Mummies, disease & ancient cultures By Eve Cockburn, Theodore Allen Reyman
Two of the Arctic and Aleutian mummies described here--those of older people--show distinct signs of atherosclerosis. The starved child who died with a tummy full of gravel and hair points out the impact of cyclical starvation on hunter cultures.
"If you wish to worship your own diabetes illness... that's your decision......."
I don't worship my diabetes. I have it under control. Have had it under control with diet for more than six years. You are the one who has made your own golden idol, the Paleo Diet.
"Diabetes is PRETTY EASY to cure. It's your MIND that needs a make over."
Then why haven't you posted any testimonials of people who have been cured?

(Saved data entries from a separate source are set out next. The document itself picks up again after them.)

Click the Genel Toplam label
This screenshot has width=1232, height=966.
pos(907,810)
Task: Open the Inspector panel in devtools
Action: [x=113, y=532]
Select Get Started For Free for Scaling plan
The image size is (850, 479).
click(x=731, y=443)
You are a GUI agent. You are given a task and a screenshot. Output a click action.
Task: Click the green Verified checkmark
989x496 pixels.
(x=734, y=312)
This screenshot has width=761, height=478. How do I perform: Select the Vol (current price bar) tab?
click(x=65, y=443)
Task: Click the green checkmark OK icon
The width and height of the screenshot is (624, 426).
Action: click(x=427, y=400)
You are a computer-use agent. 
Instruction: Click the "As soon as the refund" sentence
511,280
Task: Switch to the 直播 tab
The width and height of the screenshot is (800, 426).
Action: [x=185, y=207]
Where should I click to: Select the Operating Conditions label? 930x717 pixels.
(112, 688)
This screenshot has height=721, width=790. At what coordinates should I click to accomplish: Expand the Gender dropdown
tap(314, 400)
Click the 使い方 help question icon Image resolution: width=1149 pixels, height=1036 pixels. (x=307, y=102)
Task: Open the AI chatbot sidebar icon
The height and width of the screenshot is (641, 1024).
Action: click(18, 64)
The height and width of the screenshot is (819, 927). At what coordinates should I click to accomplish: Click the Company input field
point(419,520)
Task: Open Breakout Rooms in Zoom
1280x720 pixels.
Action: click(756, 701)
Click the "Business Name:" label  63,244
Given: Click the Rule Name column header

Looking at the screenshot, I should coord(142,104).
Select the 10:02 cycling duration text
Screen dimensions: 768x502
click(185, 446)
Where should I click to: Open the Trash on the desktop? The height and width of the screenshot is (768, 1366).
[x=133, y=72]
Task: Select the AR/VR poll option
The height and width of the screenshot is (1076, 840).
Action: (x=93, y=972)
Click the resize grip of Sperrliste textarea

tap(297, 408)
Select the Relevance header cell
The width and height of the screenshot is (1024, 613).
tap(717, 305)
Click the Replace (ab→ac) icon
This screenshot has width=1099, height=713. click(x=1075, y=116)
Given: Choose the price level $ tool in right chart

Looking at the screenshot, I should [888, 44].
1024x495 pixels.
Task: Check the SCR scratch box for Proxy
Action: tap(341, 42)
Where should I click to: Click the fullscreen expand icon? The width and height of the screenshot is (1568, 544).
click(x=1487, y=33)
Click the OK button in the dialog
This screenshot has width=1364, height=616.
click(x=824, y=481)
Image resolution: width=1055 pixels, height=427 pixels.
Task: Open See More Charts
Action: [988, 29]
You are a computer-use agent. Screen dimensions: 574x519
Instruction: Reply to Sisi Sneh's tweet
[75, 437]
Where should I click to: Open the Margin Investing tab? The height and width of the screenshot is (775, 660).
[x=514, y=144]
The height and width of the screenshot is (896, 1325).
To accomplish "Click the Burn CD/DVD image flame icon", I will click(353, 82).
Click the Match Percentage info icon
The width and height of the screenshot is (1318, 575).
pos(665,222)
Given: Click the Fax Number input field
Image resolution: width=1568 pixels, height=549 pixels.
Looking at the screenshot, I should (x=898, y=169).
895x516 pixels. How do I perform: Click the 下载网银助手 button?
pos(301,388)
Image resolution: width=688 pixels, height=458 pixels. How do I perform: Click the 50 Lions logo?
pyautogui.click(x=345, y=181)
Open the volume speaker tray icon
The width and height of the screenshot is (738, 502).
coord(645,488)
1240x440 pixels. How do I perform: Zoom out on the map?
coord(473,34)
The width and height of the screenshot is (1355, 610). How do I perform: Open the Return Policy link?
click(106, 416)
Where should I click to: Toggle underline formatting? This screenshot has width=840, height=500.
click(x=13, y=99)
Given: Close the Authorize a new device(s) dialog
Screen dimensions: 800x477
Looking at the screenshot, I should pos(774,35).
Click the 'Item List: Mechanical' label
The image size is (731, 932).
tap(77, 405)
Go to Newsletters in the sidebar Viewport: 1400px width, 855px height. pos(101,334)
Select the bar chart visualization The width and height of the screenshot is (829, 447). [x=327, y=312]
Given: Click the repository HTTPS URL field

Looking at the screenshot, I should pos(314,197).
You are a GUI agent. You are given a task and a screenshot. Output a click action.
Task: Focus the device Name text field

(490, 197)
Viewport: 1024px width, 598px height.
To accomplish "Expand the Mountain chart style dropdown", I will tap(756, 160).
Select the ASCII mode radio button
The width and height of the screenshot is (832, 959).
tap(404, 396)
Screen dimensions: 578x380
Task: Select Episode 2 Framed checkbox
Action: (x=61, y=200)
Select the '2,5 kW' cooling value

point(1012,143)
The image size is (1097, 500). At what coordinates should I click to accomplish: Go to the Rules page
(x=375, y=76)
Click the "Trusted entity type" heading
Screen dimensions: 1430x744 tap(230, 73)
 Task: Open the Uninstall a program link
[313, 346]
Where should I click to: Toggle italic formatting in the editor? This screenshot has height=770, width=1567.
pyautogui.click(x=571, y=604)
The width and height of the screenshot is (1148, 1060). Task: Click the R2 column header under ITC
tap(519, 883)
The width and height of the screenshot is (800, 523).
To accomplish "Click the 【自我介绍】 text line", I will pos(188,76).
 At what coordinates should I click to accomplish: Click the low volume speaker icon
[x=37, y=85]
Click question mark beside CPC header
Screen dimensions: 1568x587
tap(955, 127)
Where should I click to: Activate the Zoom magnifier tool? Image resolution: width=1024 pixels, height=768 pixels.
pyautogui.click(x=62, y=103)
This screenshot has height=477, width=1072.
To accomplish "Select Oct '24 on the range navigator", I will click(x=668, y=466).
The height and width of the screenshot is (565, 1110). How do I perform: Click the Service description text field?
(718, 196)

When you recognize yourself as the bright eternal spirit that you and everyone else on the Planet are, you will recognize that the mind cures nothing. The mind is a body function. It is you as spirit - separate from your body, that heals and cures.
You are sure one happy camper. Have a beautiful eternity because that's what you are experiencing right at this moment in time.
You haven't posted any cures. Period. I do agree that having Type II "under control" is not only possible, but highly probable with a high protein diet - something that I've posted as my control - on this thread as well. Control is not the same as a cure and you haven't posted any cures where people who were diagnosed diabetic can return to eating even as much as one Snickers bar without a spike. Post that kind of a cure!
Now - I want you to be very honest - have you since October 31st 2011 at 12:00 am until January 1st 2012 at 12:00 midnight had one or more food items other those that you are falsely calling the "Paleo Diet?" That means no alcohol, no grain or other processed food item, no manufactured sweets or anything else? (My double martinis with a couple of olives are within my diet restrictions. They are very low carb.)
Remember that not only are eye balls, brains, lips, intestines (uncleaned, still with the original contents), bung holes, deer droppings/poop all a part of the real Inuit/Paleo Diet. Have you had any of that?
Had my usual sausage and eggs breakfast this morning and my blood sugar level exactly two hours later was 88. I've had my blood sugar under control on this high protein diet for many years - except when I do fall off. Holidays, birthdays, family gatherings are difficult to control so I generally don't even try. Yet I can quickly climb back on my diet and get right back with the program and control my blood sugar. I'll bet you that 98% of those who claim to be on the Paleo Diet fall off like I do, including yourself.
I have never ever had any medication during my years of Type II though I've tried many months of bitter melon, Essiac Tea and other alternative products which claim to control blood sugar levels but with no positive results for me.
Those on this diet "Dr. Bernstein's Diabetes Solution: The Complete Guide to Achieving Normal Blood Sugars" are achieving normal sugar levels and it is even higher protein than the false Paleo Diet. The Type I diabetic who wrote this book wasn't a doctor when he made his discovery, he was an engineer. So he too is practicing an alternative medical program as am I.
This is my personal experience, I hope can be useful to all with blood sugar difficulties.
I have succeeded in lowering my blood glucose daily by 2 to 4 mmol/l or (40 to 80) by this simple, natural and fun method.I measured it with a blood glucose instrument daily before and after.
The very simple method is to swim or just dip in a cool pool for an hour every evening. The water will absorb your body heat at 20x the rate of the air at the same temperature. Your body will burn up blood glucose to replace the heat lost.
The colder the water emperature, and the more rigorus the swim, and the longer time it takes will determine the amount of blood glucose you can reduce.
Best to be done before bed time, a nights sleep with normal blood glucose is a dream come true for diabetics.